* [What is needed]:
If a line in the records below contains the word "agent", copy it out.

(Saved entries)
********************
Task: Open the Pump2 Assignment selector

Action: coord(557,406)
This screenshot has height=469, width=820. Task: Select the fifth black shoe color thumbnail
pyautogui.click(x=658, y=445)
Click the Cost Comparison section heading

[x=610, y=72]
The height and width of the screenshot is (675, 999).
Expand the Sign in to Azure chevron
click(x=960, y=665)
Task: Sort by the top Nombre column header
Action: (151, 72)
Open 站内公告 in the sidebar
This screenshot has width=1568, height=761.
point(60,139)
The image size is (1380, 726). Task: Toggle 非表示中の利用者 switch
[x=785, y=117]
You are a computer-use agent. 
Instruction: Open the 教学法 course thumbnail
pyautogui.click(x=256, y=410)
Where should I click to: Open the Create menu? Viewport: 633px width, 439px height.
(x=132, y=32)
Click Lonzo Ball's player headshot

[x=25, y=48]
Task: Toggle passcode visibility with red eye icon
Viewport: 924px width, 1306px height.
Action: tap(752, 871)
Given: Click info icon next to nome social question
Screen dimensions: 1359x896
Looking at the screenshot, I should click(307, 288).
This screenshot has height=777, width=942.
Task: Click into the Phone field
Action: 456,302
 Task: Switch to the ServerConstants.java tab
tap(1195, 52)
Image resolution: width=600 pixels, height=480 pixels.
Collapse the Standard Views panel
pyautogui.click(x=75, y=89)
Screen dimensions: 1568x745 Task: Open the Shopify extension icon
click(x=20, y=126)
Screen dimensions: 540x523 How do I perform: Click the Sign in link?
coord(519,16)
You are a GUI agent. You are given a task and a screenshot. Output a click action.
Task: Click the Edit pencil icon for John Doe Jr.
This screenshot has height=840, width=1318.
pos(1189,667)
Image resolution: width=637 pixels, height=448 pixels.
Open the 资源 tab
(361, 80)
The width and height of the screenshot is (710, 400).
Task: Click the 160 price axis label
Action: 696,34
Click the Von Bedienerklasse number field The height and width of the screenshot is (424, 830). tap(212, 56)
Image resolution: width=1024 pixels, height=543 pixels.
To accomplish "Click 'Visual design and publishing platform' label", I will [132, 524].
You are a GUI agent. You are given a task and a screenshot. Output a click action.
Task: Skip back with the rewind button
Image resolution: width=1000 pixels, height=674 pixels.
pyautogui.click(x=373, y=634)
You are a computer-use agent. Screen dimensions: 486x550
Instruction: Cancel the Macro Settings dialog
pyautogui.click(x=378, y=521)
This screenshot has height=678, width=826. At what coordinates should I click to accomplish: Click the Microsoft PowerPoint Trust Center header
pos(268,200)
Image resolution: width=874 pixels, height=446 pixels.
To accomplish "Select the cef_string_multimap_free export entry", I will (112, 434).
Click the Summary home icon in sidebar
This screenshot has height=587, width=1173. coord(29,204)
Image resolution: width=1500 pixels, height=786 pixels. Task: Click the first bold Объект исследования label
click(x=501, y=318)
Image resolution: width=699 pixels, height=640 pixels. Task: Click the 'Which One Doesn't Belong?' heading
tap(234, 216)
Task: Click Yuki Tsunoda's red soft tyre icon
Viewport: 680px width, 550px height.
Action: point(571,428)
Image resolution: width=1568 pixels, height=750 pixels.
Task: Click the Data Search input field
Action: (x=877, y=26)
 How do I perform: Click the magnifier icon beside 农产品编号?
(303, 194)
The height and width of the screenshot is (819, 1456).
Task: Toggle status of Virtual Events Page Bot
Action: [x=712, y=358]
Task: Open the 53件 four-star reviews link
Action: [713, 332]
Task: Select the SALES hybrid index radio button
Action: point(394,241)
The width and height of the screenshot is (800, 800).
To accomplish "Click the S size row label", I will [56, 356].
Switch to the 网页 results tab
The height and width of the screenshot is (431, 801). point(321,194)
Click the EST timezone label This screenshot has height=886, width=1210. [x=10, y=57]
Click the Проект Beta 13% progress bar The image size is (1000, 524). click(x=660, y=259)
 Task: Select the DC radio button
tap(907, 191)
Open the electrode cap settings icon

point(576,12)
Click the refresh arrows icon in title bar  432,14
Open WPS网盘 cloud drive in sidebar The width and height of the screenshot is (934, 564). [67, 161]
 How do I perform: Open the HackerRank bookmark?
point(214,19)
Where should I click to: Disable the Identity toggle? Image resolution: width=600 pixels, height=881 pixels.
********************
* [Solution to this problem]:
You are a computer-use agent. 
You are a GUI agent. You are given a task and a screenshot. Output a click action.
You are a GUI agent. You are given a task and a screenshot. Output a click action.
You are a computer-use agent. Screen dimensions: 486x550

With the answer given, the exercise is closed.